“Major Winter Snow Storm”–Redefined

As the afternoon drew on yesterday, the office chatter drifted to the weather.  The forecast called for snow, up to three inches.  After enduring several weeks of record-breaking below-freezing temperatures earlier in the season, Montgomerians didn’t seem happy about this latest wrinkle. 

My iGoogle home page features two weather gadgets, one set to Staten Island and one to Montgomery.  I had grown used to seeing temps in the 30s and snow on the 5-day forecast for New York, and did a double-take when I saw the flakes  floating atop the “Friday” icon for zip code 36104.   But three inches, on roads and ground that had basked in the sun only the day before, didn’t concern me.

It goes almost without saying that the prospect of snow freaked people out, especially as the predictions crept up to seven inches.  I’m really trying to avoid being the typical northerner come south, so I resisted pooh-poohing the reaction, and kept my thoughts to myself.  After all, I well remember being a new driver tackling snow for the first few times, and even after driving for  almost 40 years, I’ve still had some white-knuckle snow experiences in the  last few years.  I don’t blame people for being nervous in a place that doesn’t have plows. 

Twelve hours before the first flake fell the announcements of school closings began.  Our COO emailed with the news that he would make a decision by 5:30 a.m., and to check before heading in.  Home, I turned on the local  news, where I learned that it was a “major, serious storm.”  State offices, as well as those for the city and county, were closed.  People were urged to stay at home and off  the roads.   

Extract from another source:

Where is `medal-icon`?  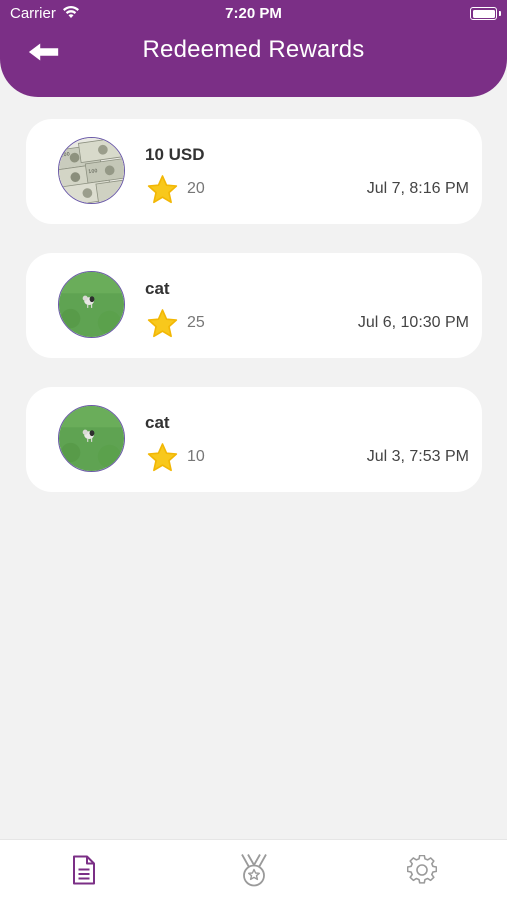
medal-icon is located at coordinates (254, 870).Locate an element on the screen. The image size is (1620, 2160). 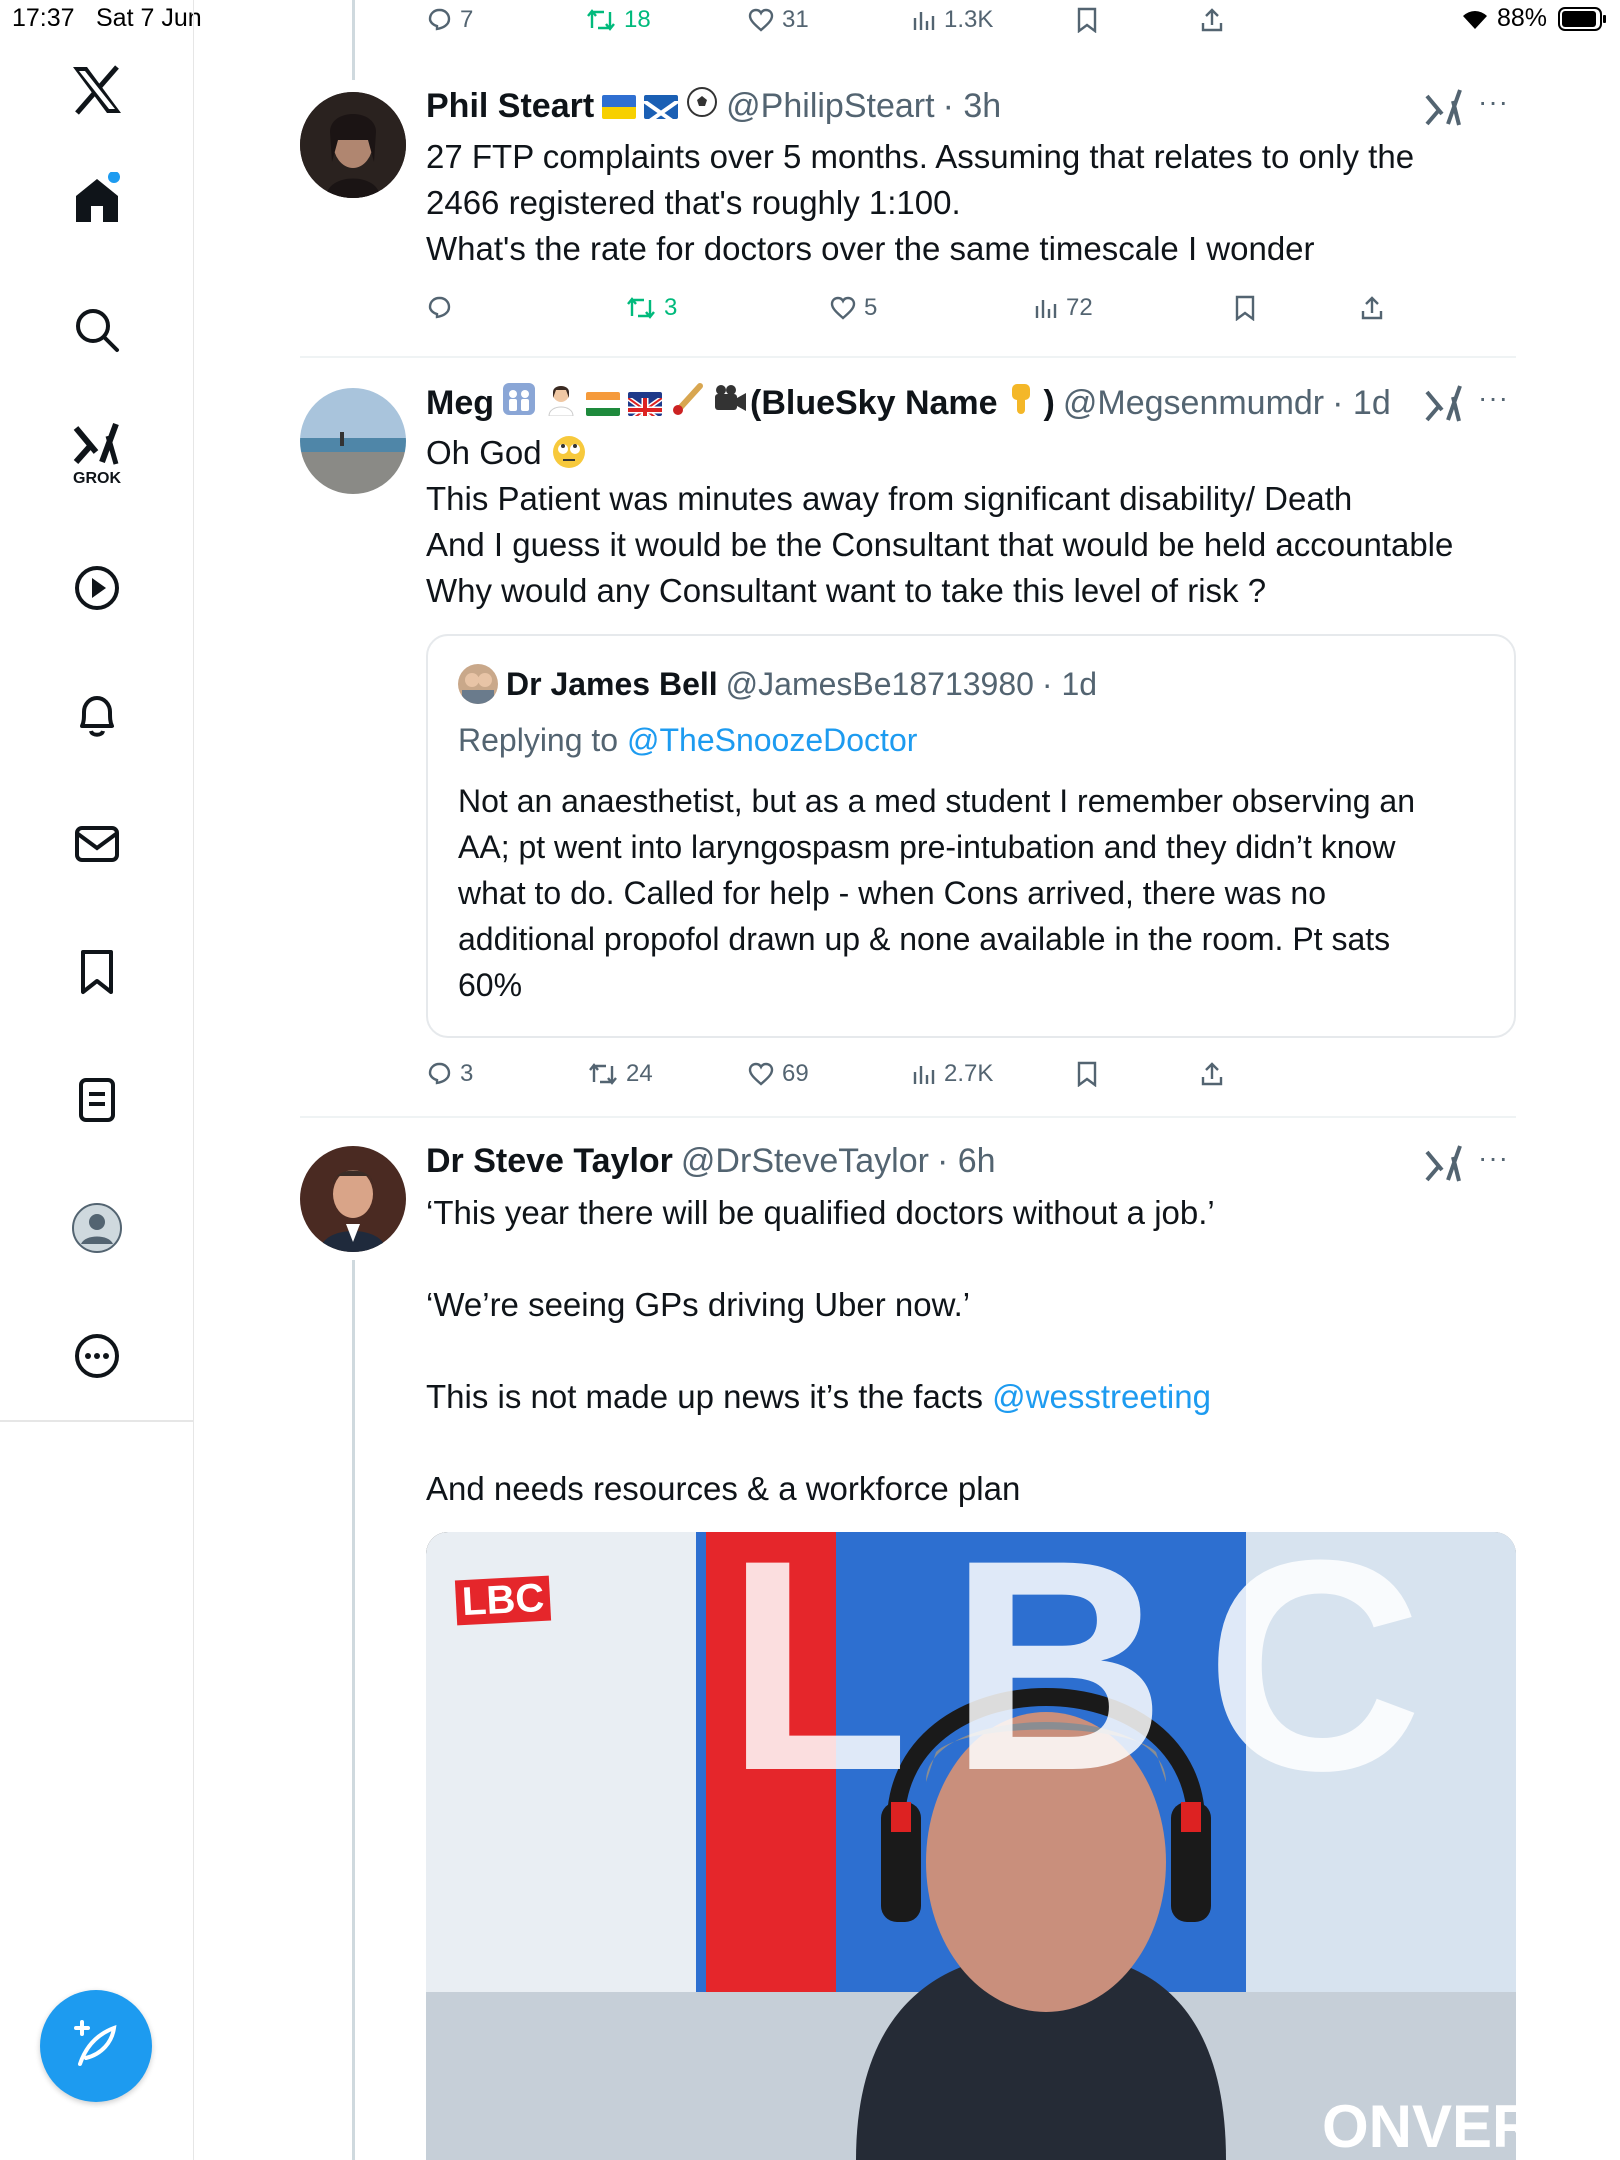
repost-count: 24 is located at coordinates (640, 1074).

I found odd comfort in the familiar news tropes.  There  were the scenes at the supermarkets, and the interviews with folks  stocking up on milk.  Another crew visited the home improvement stores to report that the inventory of salt and shovels had long since been exhausted.  Finally I saw the signature snow news piece — the poor reporter bundled in her warmest winter gear, marooned at the side of a usually busy road, waiting for the snow to fall and reporting on the lack of traffic.

The snow was supposed to begin shortly after midnight.  I woke several times and peeked through the blinds — nothing.  But the last time I woke it was 5:40 — the snow had begun and the email on my Blackberry had the news that the offices were closed. 

The snow fell  for a good 12 hours, sometimes heavily.  I’d say the total accumulation — on the grass — was about 3/4 of an inch, maybe a whole inch.  It simply didn’t stick on roads and sidewalks. 

Kids here in the apartment complex were truly excited and ran about trying to build a snowman with about 1/2 inch of snow on the ground.  It was kind of sad.  They didn’t seem  to know about snow angels or snowballs; two of them were riding their bikes.  They had no sleds.  But they seemed to have fun.


2 Responses

  1. Your accumulation documentation photos with captions are so funny!
    In the Keys there are no portable electric heaters for sale, anywhere, although Home Depot promises they’ll get some in by October. The dip to 40˚ last month is responsible. When did weather move to the top of everyone’s consciousness?

  2. Being from the southern most point in New York State, I was always amazed at how less efficient we were at snow removal than places like Vermont and upstate NY. Sitting here in Washington DC since Thursday, I now consider New York City snow removal to be top rate!!!
    Enjoy your Currier & Ives moment in Montgomery.